La représentante de l'ONU en Irak, Jeanine Hennis-Plasschaert, a présenté un plan pour réviser le système électoral et la Constitution, endossé par l'ayatollah Sistani. Elle a exhorté les députés, probablement les élus les plus conspués dans la rue, "à prendre leurs responsabilités" et à réformer "maintenant".

Mais les manifestants disent vouloir plus: la refonte totale du système politique installé, après la chute du dictateur Saddam Hussein en 2003, sous l'égide de l'occupant américain, et un renouvellement complet de la classe politique, quasi-inchangée depuis.

Pour se faire entendre, ils ont bloqué de nouveau les écoles et la plupart des administrations dans le sud, à Hilla, Diwaniya, Kout et Nassiriya.

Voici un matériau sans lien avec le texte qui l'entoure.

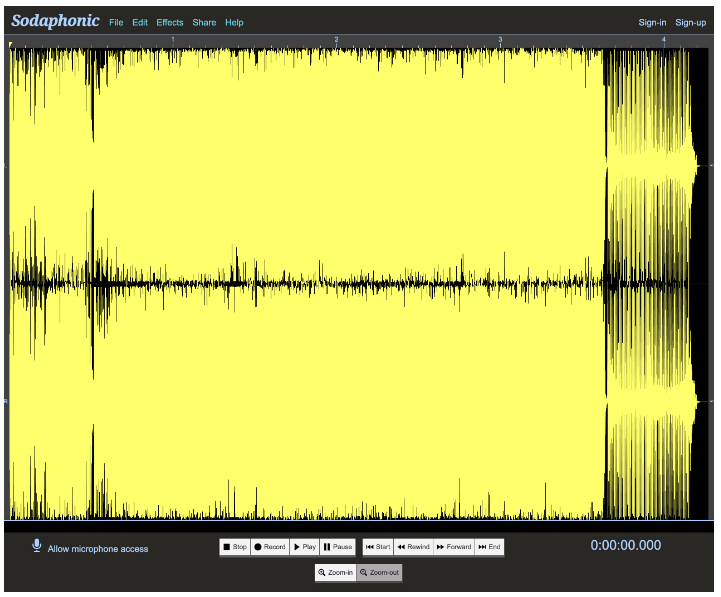The height and width of the screenshot is (597, 721).
Task: Open the File menu
Action: coord(116,22)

Au nord de Nassiriya, dans la localité de Gharraf, un cessez-le-feu nocturne a été imposé et des renforts ont été acheminés pour aider à contenir les manifestants qui ont, selon une source de sécurité, mis le feu à des maisons de responsables locaux ces derniers jours.

A Najaf, ville sainte chiite jusqu'ici épargnée par les violences, le marché qui jouxte le mausolée de l'imam Ali visité chaque année par des millions de pèlerins, a fermé pour la première fois.

"On est prêt à ne rien gagner pendant une journée, un mois, même 20 mois", lance un commerçant. "De toute façon, ça fait 16 ans qu'on ne gagne rien".

- Intimidations -

Le grand ayatollah Sistani a relancé le mouvement qui faiblissait en estimant lundi que les Irakiens ne devaient "pas rentrer chez eux sans réformes" et disant douter du "sérieux" des autorités.

Le gouvernement a soumis au Parlement un projet de loi électorale présenté comme sa réforme phare, mais le texte n'est toujours pas inscrit à l'ordre du jour de l'Assemblée.

Les députés, eux, se sont contentés de convoquer --dans deux semaines-- deux ministres, qui pourraient être les premiers fusibles du remaniement annoncé par le Premier ministre Adel Abdel Mahdi.

Ce dernier, un temps sur la sellette, est désormais soutenu par l'ensemble des partis au pouvoir. Les dirigeants irakiens se sont ensuite mis d'accord pour en finir avec la contestation, quitte à recourir à la violence, sous l'égide du général iranien Qassem Soleimani, qui intervient régulièrement dans les affaires irakiennes.

Depuis, les défenseurs des droits humains affirment que des dizaines de militants et de personnels soignant ont été arrêtés ou enlevés --par les autorités ou des groupes armés-- dans le cadre d'une campagne d'intimidation.

La famille d'une militante, Saba al-Mahdaoui, enlevée il y a deux semaines, a annoncé sa réapparition, refusant de donner d'autres détails.